Extracted text:
* BEGIN *

FLRA v. Department of Justice - Response
No. 98-667
In the Supreme Court of the United States
OCTOBER TERM, 1998
FEDERAL LABOR RELATIONS AUTHORITY, PETITIONER
v.
DEPARTMENT OF JUSTICE, ET AL.
ON PETITION FOR A WRIT OF CERTIORARI
TO THE UNITED STATES COURT OF APPEALS
FOR THE SECOND CIRCUIT
BRIEF FOR THE RESPONDENTS
SETH P. WAXMAN
Solicitor General
Counsel of Record
FRANK W. HUNGER
Assistant Attorney General
WILLIAM KANTER
WILLIAM G. COLE
Attorneys
Department of Justice
Washington, D.C. 20530-0001
(202) 514-2217
QUESTIONS PRESENTED
The Federal Service Labor-Management Relations Statute, 5 U.S.C. 7114(a)(2)(B), gives a federal employee the right to the participation of a union representative at an interview by a "representative of the agency" when the employee reasonably believes the interview may result in disciplinary action. The questions presented are:
1. Whether the "extraordinary circumstances" provision of 5 U.S.C. 7123(c) permitted the court of appeals to deny enforcement of an order of the Federal Labor Relations Authority (FLRA) applying 5 U.S.C. 7114(a)(2)(B) when the order had not been challenged before the FLRA.
2. Whether an investigator from the Office of Inspector General (OIG) is a "representative of the agency" within the meaning of 5 U.S.C. 7114(a)(2)(B), notwithstanding the provisions of the Inspector General Act of 1978, 5 U.S.C. App. 3, §§ 1 et seq., that insulate the OIG from agency control.
In the Supreme Court of the United States
OCTOBER TERM, 1998
No. 98-667
FEDERAL LABOR RELATIONS AUTHORITY, PETITIONER
v.
DEPARTMENT OF JUSTICE, ET AL.

* END *

Exercise A: Reproduce from the FLRA brief the part that opens with the words containing "2. Whether an" and closes with "from agency control.".
Exercise B:
Answer these questions using the FLRA brief, one line each:
(i) Who is listed as Solicitor General and Counsel of Record?
(ii) Which circuit's court of appeals is named in the petition for a writ of certiorari?
(iii) In what year was the Inspector General Act enacted, as the brief cites it?
Exercise C: Explain what, according to the FLRA brief, raises doubt about whether an investigator from the Office of Inspector General is a "representative of the agency" under 5 U.S.C. 7114(a)(2)(B).

Supplied data:
* BEGIN *

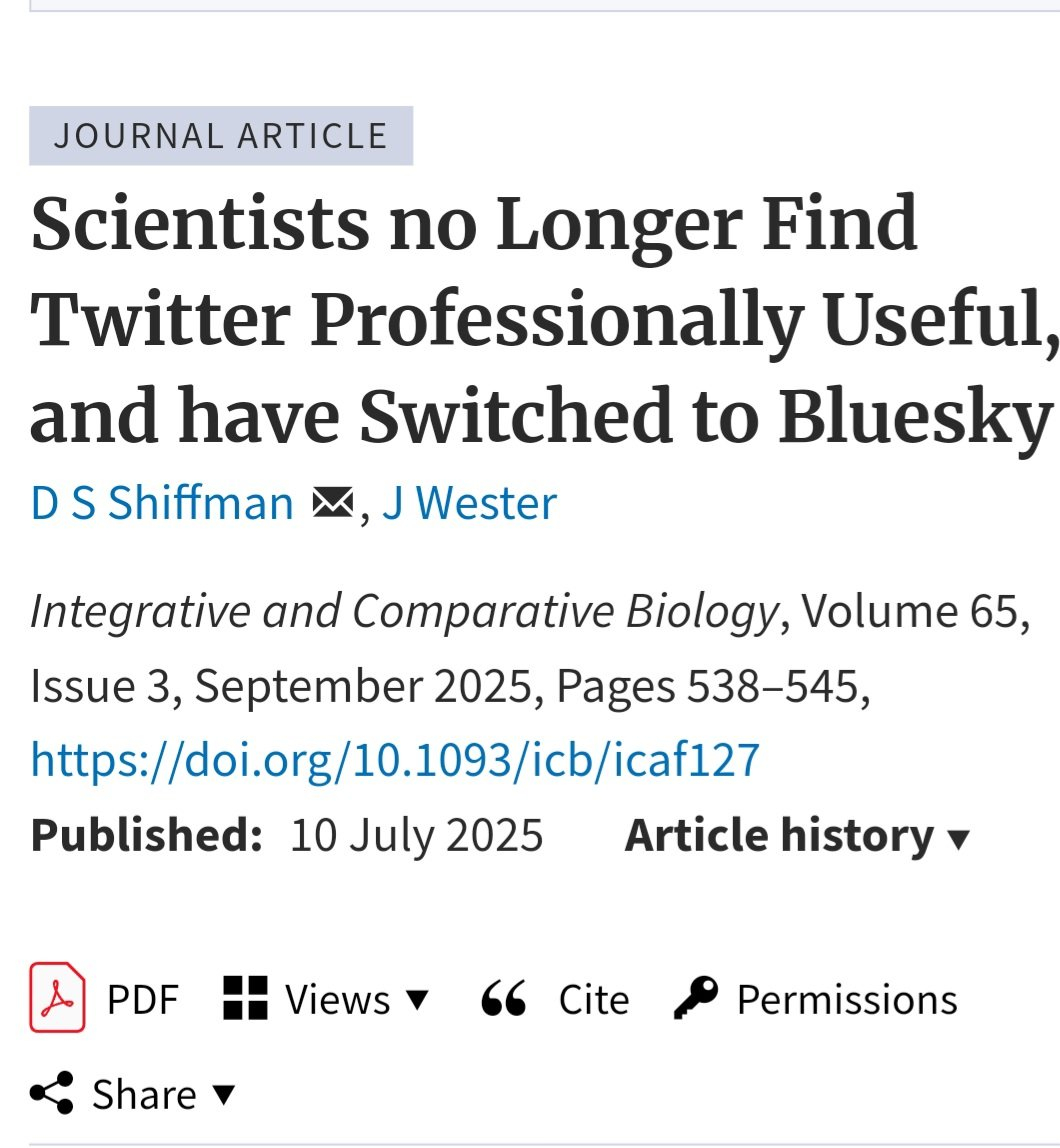Open the red PDF file icon

[x=57, y=997]
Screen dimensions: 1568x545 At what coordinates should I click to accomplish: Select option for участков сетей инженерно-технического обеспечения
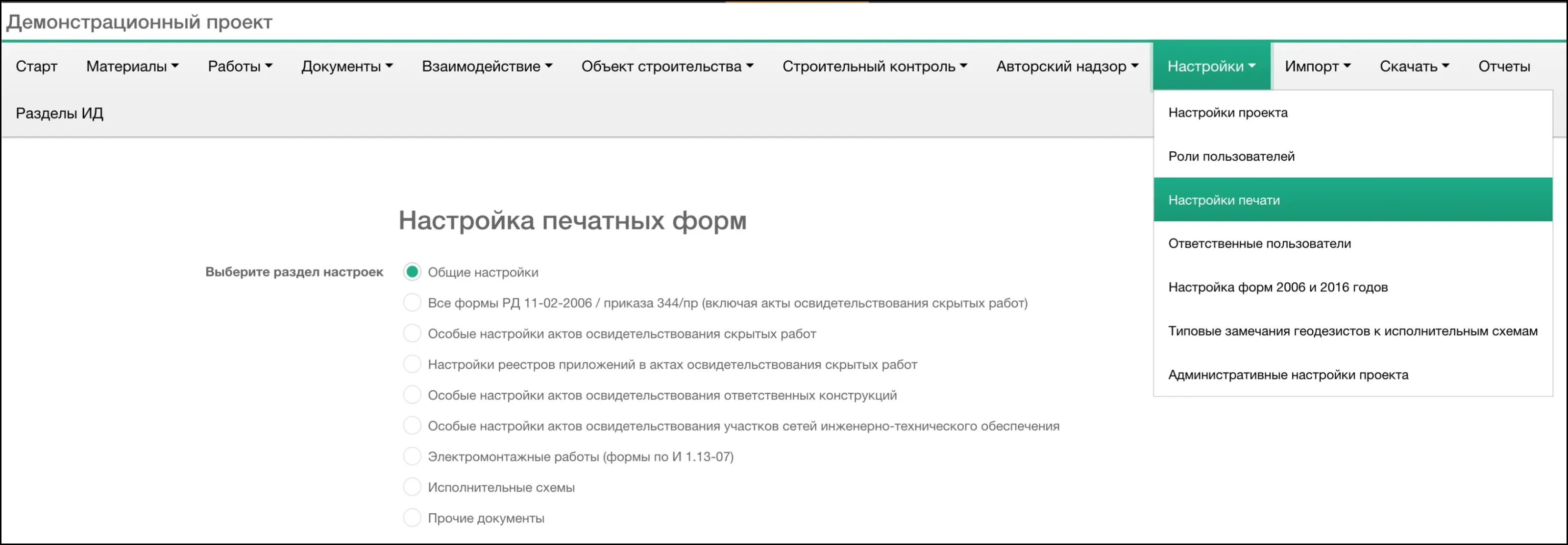pos(413,426)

* END *

Worked solution A:
2. Whether an investigator from the Office of Inspector General (OIG) is a "representative of the agency" within the meaning of 5 U.S.C. 7114(a)(2)(B), notwithstanding the provisions of the Inspector General Act of 1978, 5 U.S.C. App. 3, §§ 1 et seq., that insulate the OIG from agency control.

Worked solution B:
(i) Seth P. Waxman
(ii) The Second Circuit
(iii) 1978

Worked solution C: The doubt comes from the Inspector General Act of 1978, 5 U.S.C. App. 3, §§ 1 et seq. Its provisions insulate the Office of Inspector General from agency control.